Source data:

○ ○ ○

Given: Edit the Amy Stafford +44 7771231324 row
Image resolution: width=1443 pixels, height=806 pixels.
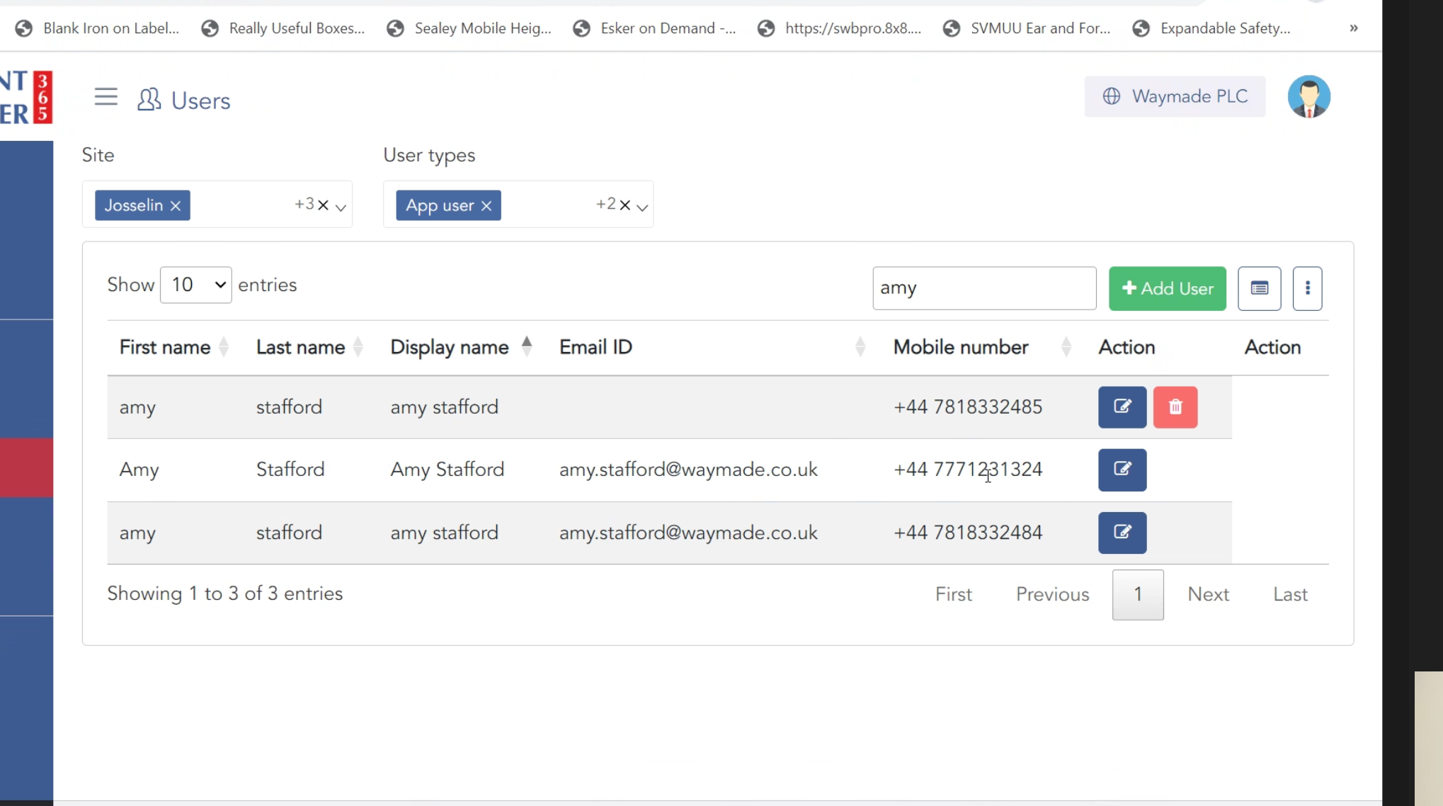Looking at the screenshot, I should [x=1122, y=470].
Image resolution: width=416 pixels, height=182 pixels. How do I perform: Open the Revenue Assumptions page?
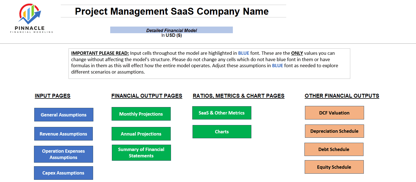click(x=64, y=134)
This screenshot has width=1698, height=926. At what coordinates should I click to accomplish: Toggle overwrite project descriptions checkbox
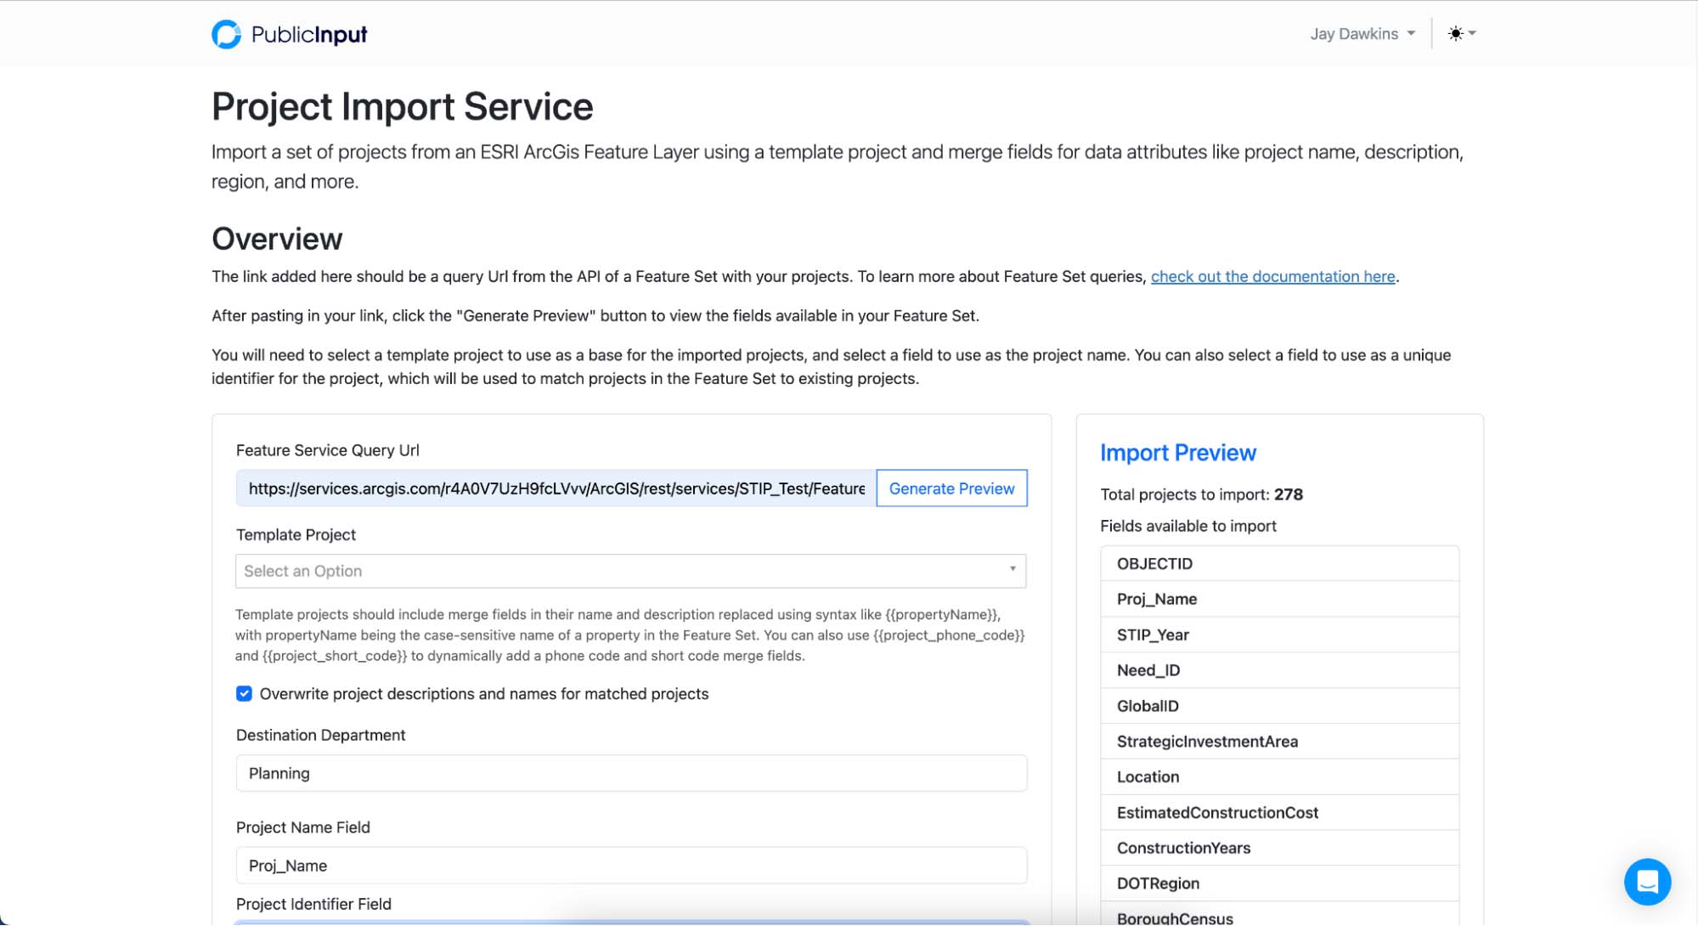[245, 694]
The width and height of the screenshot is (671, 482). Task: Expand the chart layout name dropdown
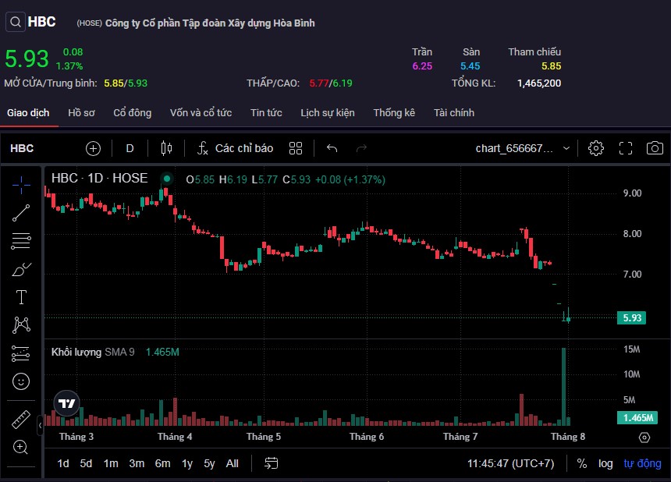[566, 148]
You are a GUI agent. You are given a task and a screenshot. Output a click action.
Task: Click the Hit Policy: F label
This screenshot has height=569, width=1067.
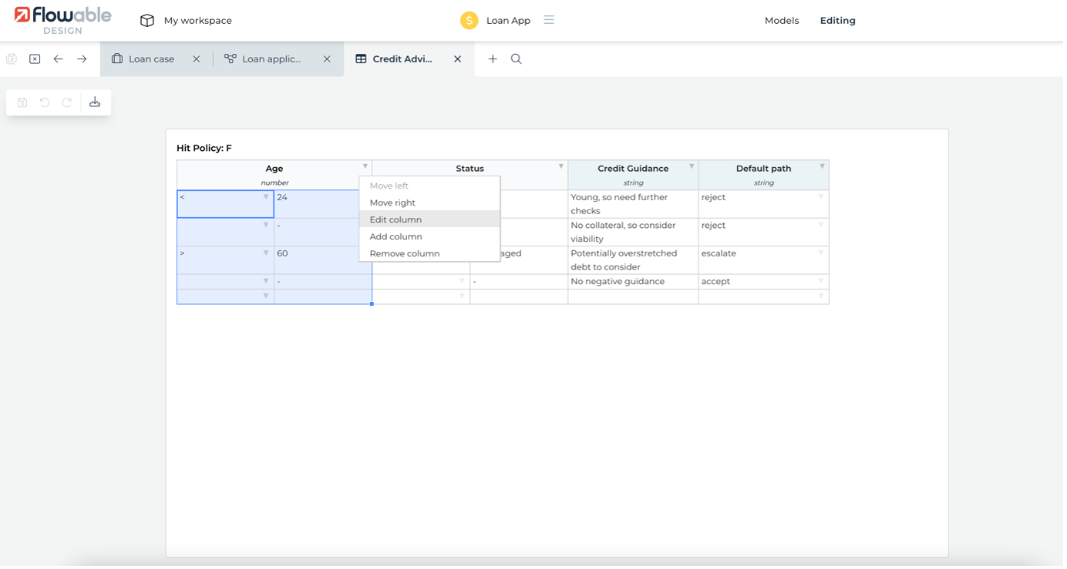[x=204, y=148]
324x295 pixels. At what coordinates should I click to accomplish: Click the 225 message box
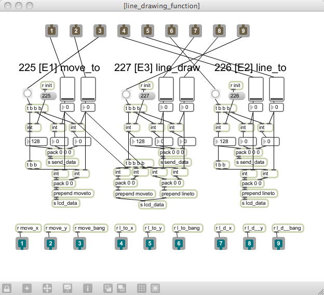[48, 96]
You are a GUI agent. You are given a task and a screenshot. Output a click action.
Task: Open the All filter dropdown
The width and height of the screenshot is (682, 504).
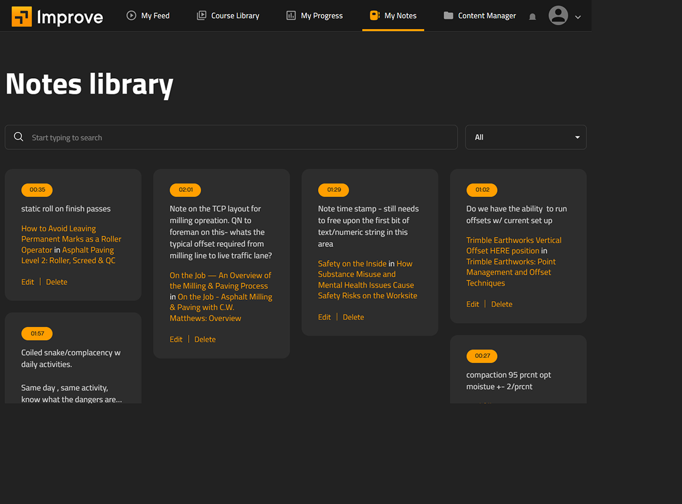tap(526, 137)
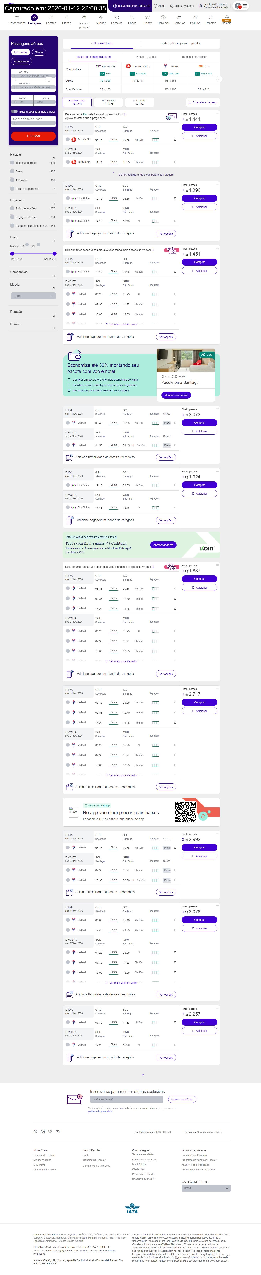Click the right price slider handle
261x1275 pixels.
pyautogui.click(x=54, y=253)
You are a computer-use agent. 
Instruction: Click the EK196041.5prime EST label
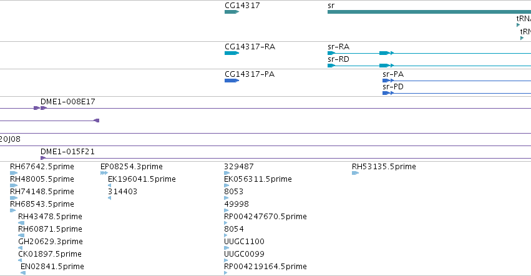pyautogui.click(x=142, y=179)
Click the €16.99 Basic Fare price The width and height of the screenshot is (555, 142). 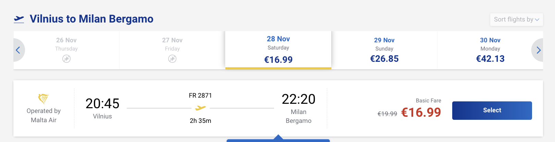pyautogui.click(x=421, y=112)
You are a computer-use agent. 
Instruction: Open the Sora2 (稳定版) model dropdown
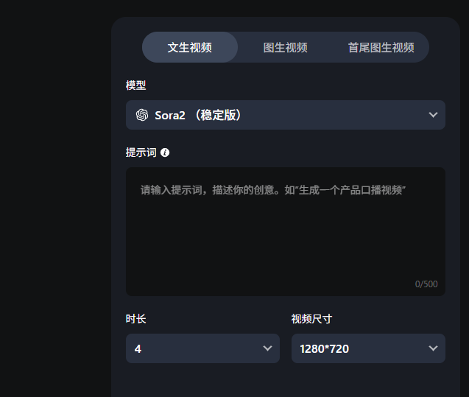[286, 115]
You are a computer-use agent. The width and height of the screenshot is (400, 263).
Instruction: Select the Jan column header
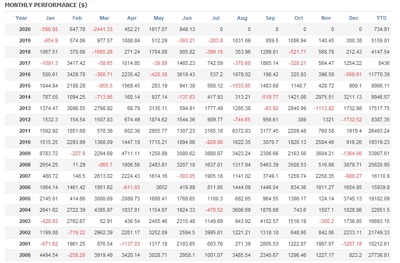pos(50,18)
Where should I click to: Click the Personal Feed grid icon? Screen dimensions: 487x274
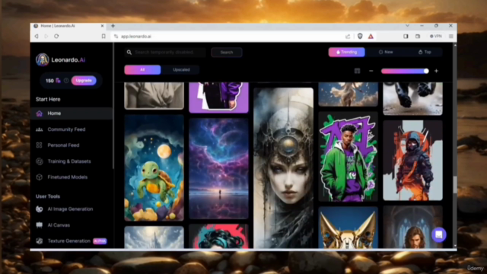(39, 145)
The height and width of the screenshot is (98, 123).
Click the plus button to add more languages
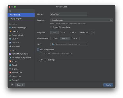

○ ○ ○

§ Directions
Could you reproduce the records word for word, starting at the line that contains "You are a computer-use agent. The" and running through the end of the records, with the pictures left out?

§ Exercise answer
You are a computer-use agent. The width and height of the screenshot is (400, 263).
Instruction: Select the Jan column header
pos(50,18)
Where should I click to: Click the Personal Feed grid icon? Screen dimensions: 487x274
(39, 145)
The height and width of the screenshot is (98, 123).
Click the plus button to add more languages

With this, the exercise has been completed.